MQE: eager loading of selectors #11624

charleskorn · 2025-06-04T05:17:46Z

What this PR does

This PR introduces the ability to eagerly load selectors in MQE.

When combined with LazyQueryable, this means that selectors are evaluated in parallel in the background while the query is evaluated. This is important for using MQE in query-frontends, as this allows each part of a shardable query to be evaluated in parallel, rather than serially.

Which issue(s) this PR fixes or relates to

#10067

Checklist

Tests updated.
[n/a] Documentation added.
[covered by Mimir Query Engine #10067] CHANGELOG.md updated - the order of entries should be [CHANGE], [FEATURE], [ENHANCEMENT], [BUGFIX].
[n/a] about-versioning.md updated with experimental features.

56quarters

This looks good with a few suggestions. Mostly I'm just struggling to understand the context of the change and when it's going to be required or not required (required for #11417 but not required once querysharding is incorporated into MQE?)

56quarters · 2025-06-05T15:53:11Z

pkg/streamingpromql/config.go

@@ -18,6 +18,12 @@ type EngineOpts struct {
 	// Should only be used in tests.
 	Pedantic bool `yaml:"-"`

+	// Prometheus' engine evaluates all selectors (ie. calls Querier.Select()) before evaluating any part of the query.
+	// We rely on this behavior in query-frontends when evaluating shardable queries so that all selectors are evaluated in parallel.


I'm struggling to understand what parts of this change with the current architecture (non-MQE query-frontend) are required and how it will change the behavior. Is the purpose of this option to make MQE act like the Prometheus engine within the query-frontend? I'm missing which parts are going to be executed in parallel and where (query-frontend? queriers?).

Prometheus' engine makes all of the Querier.Select calls for a query upfront, before evaluating any part of the query.

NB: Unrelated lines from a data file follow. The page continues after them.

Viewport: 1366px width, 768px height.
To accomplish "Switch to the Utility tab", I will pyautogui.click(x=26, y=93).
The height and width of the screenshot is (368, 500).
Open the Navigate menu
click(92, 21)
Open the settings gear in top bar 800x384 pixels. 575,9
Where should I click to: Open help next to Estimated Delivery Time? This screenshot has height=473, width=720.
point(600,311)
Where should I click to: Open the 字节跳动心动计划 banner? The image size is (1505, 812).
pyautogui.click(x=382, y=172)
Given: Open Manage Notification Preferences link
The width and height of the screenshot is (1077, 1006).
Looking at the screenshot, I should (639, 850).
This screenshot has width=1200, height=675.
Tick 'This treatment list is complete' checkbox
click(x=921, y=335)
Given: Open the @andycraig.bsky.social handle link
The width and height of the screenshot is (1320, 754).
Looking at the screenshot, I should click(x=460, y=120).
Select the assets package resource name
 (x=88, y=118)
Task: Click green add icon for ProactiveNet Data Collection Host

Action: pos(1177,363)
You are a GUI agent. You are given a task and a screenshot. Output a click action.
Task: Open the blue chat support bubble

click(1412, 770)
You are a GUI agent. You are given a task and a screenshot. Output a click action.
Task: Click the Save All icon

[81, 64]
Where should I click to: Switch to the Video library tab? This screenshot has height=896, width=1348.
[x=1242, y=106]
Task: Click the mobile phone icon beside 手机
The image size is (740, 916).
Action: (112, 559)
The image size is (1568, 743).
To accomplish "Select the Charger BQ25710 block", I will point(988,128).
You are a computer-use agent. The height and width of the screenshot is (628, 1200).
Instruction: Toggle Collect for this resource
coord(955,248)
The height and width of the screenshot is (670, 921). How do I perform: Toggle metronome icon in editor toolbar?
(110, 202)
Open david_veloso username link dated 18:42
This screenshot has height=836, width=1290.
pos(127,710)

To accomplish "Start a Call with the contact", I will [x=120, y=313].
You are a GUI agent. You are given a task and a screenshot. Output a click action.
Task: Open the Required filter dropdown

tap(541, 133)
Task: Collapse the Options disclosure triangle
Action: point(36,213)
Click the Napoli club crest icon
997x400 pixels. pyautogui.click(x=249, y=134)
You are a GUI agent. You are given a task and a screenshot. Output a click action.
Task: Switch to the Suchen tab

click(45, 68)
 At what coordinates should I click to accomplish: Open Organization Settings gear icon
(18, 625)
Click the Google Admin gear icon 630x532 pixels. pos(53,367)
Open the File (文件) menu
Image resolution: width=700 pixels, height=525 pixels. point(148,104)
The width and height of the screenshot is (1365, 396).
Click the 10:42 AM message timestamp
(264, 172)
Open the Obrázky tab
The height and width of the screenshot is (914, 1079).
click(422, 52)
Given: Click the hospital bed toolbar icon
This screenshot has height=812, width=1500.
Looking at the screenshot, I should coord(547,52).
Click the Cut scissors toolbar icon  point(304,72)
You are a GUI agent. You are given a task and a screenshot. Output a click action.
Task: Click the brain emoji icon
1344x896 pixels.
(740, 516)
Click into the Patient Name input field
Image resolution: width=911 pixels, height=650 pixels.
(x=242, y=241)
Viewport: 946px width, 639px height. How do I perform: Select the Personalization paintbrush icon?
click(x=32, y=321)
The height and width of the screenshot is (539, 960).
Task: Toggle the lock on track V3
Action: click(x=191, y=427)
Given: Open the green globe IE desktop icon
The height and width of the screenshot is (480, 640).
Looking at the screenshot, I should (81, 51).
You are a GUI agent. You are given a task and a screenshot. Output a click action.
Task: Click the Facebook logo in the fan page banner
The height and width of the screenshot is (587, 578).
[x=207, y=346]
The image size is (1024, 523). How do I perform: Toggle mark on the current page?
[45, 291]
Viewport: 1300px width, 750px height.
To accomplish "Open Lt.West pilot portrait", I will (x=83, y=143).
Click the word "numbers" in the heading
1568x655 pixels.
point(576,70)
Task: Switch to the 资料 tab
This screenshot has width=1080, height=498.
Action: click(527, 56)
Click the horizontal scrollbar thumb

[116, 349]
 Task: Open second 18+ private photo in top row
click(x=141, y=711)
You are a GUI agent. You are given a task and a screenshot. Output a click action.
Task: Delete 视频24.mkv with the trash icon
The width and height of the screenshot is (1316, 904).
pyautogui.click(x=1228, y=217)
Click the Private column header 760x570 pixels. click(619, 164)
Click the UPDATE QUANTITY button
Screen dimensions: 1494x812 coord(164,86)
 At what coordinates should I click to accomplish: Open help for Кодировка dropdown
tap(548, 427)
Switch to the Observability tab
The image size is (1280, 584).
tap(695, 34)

MQE makes the Querier.Select call for a selector when SeriesMetadata is called on the selector operator. In practice, this usually means all Querier.Select calls are done upfront before any evaluation occurs, but there are some exceptions (eg. queries that include absent() and absent_over_time()). Crucially, MQE iterates through the returned series set in Selector.SeriesMetadata so that it can return the list of series the selector will return.

In queriers, Mimir provides the engine an ordinary Queryable, so this means that queries issue Select calls in series regardless of which engine is used.

In query-frontends, when running a sharded query or a query with subquery spin-off, Mimir provides a LazyQueryable to the engine, which returns a LazyQuerier. LazyQuerier.Select() starts a background goroutine to evaluate the selector and returns a lazy series set immediately. This lazy series set only blocks on receiving the result when the engine starts iterating through it.

When using Prometheus' engine in query-frontends, this allows the different selectors to be evaluated concurrently, and the query doesn't block waiting for a selector to be evaluated until it's required by the engine. This means that different sharded legs of a query are evaluated in parallel, for example.

However, when using MQE in query-frontends, because Selector.SeriesMetadata iterates through the series set immediately after calling Select, the call blocks immediately and no other Select calls are issued until the current one completes.

So the goal of this PR is to have a way for MQE to make all Select calls for a query before iterating over any series set, so that a query with many sharded legs can still have each leg evaluated in parallel.

Does that answer your question?

yes, thank you.

56quarters · 2025-06-05T15:56:11Z

pkg/streamingpromql/engine_test.go

+			testutils.RequireEqualResults(t, expr, baselineResult, eagerLoadingResult, false)
+
+			// Each Select call through our mocked slow storage takes at least 2s, so if they aren't run in parallel, then the query will take over 4s to run.
+			require.Less(t, duration, 4*time.Second, "expected selectors to be evaluated in parallel")


I don't have a good suggestion for testing this but I really don't want to add a unit test that relies on timing.

I didn't love this either - the other option I considered was some logic in slowQuerier to have the two Select calls wait for the other to be running before continuing, but I worried that would be more difficult to understand.

I think that would be preferable. I'll see if I can come up with something latch-like in a separate branch.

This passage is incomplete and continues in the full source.